With grsec it doesn't and I don't even get a console, the kernel simply outputs nothing (and probably freezes). I've tried reading __log_buf after resetting the board from the bootloader (uBoot), and the only thing there is the "using machine" line (arch/powerpc/kernel/setup-common.c #563, which is called from machine_init, which is called from head_32.S # 982). Unfortunately I don't have access to a JTAG debugger so I have no idea where it freezes.

If anyone can provide me with a solution I'll be eternally grateful - but I could also use tips on how to debug the early boot process with no console (I've tried writing stuff to junk variables, but since the early code plays with the MMU a lot that doesn't work well).

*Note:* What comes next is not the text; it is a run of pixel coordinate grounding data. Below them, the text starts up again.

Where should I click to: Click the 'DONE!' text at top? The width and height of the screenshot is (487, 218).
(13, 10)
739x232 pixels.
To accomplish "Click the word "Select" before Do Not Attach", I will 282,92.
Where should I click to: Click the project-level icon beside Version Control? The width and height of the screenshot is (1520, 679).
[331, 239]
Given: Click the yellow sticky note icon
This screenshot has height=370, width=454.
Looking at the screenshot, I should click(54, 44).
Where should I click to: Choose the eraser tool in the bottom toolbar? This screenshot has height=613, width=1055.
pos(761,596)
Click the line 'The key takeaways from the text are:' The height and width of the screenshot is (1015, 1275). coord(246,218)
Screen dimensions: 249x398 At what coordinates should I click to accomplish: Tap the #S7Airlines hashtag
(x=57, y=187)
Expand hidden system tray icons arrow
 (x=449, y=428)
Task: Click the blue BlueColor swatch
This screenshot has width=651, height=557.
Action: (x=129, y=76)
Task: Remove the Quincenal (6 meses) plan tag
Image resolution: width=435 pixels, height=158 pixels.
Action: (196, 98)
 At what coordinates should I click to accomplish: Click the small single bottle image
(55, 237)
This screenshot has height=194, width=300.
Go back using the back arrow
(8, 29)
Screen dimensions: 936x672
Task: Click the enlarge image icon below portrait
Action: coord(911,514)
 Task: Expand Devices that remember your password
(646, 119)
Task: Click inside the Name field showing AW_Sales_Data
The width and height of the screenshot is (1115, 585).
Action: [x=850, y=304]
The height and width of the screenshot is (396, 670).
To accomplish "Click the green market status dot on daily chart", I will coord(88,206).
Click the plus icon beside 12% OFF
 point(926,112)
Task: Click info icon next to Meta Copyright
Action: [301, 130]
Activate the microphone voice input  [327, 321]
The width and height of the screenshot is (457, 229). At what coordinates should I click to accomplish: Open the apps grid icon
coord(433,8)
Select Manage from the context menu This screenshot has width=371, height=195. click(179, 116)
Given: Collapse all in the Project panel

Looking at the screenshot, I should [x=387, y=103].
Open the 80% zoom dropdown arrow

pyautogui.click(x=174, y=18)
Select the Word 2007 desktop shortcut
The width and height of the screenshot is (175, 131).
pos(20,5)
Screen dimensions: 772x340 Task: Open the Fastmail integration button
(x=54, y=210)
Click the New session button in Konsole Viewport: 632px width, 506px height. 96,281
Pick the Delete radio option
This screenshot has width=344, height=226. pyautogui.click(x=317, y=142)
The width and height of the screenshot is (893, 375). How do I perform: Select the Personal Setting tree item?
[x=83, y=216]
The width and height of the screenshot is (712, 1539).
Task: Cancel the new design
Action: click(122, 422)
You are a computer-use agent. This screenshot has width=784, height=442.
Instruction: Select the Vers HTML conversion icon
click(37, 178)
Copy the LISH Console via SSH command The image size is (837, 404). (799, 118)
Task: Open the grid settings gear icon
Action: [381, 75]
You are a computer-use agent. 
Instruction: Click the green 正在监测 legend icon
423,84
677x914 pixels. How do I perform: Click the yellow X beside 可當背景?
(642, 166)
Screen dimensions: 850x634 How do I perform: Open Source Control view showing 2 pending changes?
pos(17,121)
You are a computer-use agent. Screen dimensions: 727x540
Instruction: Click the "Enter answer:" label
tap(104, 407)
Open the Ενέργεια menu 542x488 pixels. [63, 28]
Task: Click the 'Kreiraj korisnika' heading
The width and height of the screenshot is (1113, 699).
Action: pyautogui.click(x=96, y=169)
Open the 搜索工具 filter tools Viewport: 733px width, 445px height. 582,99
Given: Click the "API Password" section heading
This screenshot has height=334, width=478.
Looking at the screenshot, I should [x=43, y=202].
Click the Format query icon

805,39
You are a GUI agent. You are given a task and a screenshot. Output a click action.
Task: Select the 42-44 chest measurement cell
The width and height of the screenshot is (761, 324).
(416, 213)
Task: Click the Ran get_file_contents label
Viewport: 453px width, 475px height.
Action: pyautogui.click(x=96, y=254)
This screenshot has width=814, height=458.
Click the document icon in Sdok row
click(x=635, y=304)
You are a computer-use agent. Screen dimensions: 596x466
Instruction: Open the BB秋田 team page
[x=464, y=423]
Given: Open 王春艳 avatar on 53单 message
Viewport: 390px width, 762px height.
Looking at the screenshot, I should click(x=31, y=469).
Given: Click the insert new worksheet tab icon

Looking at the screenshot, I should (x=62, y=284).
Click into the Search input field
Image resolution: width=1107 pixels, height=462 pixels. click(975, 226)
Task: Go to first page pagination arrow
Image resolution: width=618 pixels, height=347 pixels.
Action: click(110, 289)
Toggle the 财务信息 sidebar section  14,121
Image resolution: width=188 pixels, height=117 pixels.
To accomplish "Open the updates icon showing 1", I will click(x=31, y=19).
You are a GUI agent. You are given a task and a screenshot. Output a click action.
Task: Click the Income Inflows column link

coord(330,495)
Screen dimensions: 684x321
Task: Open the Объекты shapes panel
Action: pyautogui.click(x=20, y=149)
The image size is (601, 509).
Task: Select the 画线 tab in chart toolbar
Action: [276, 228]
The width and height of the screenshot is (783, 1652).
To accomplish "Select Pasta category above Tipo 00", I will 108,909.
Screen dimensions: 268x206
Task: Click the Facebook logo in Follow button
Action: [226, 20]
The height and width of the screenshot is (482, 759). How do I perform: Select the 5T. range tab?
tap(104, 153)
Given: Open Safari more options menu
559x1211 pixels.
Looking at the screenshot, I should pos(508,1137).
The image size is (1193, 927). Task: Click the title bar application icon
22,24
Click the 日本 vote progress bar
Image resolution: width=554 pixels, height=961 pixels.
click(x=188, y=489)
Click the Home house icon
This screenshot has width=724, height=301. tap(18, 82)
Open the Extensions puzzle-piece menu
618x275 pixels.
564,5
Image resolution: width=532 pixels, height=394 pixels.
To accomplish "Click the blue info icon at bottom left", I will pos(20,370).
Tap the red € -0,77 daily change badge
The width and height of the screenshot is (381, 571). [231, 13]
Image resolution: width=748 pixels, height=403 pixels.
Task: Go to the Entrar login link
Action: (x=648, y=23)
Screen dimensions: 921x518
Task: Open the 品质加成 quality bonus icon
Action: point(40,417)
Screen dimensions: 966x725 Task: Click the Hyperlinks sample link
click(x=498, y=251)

P.S by "with grsec" I mean with all the menuconfig flags turned OFF. So it must be some change to the code that isn't affected by the flags.

Thanks...

Re: Grsec on 6xx PPC - no boot, no console

PostPosted: Sun Sep 26, 2010 6:08 am
by PaX Team
AngelicLiar wrote:If anyone can provide me with a solution I'll be eternally grateful - but I could also use tips on how to debug the early boot process with no console (I've tried writing stuff to junk variables, but since the early code plays with the MMU a lot that doesn't work well).
the best debug strategy is to isolate the failure down to a specific line in the source code somewhere, then we can think of why that particular line fails. now to achieve that you'll need some means of communication, in particular you'll need to be able to emit a single bit somehow that you can observe externally. then what you do is a sort of binary search where you emit this one bit and enter an infinite loop then move the whole thing around in the boot code and find out where it begins/stops crashing and eventually arrive at the line of failure. this single bit of output can be many things, like a direct write to some framebuffer (if you have one) or turning some led on/off, etc, anything that you can reliably observe.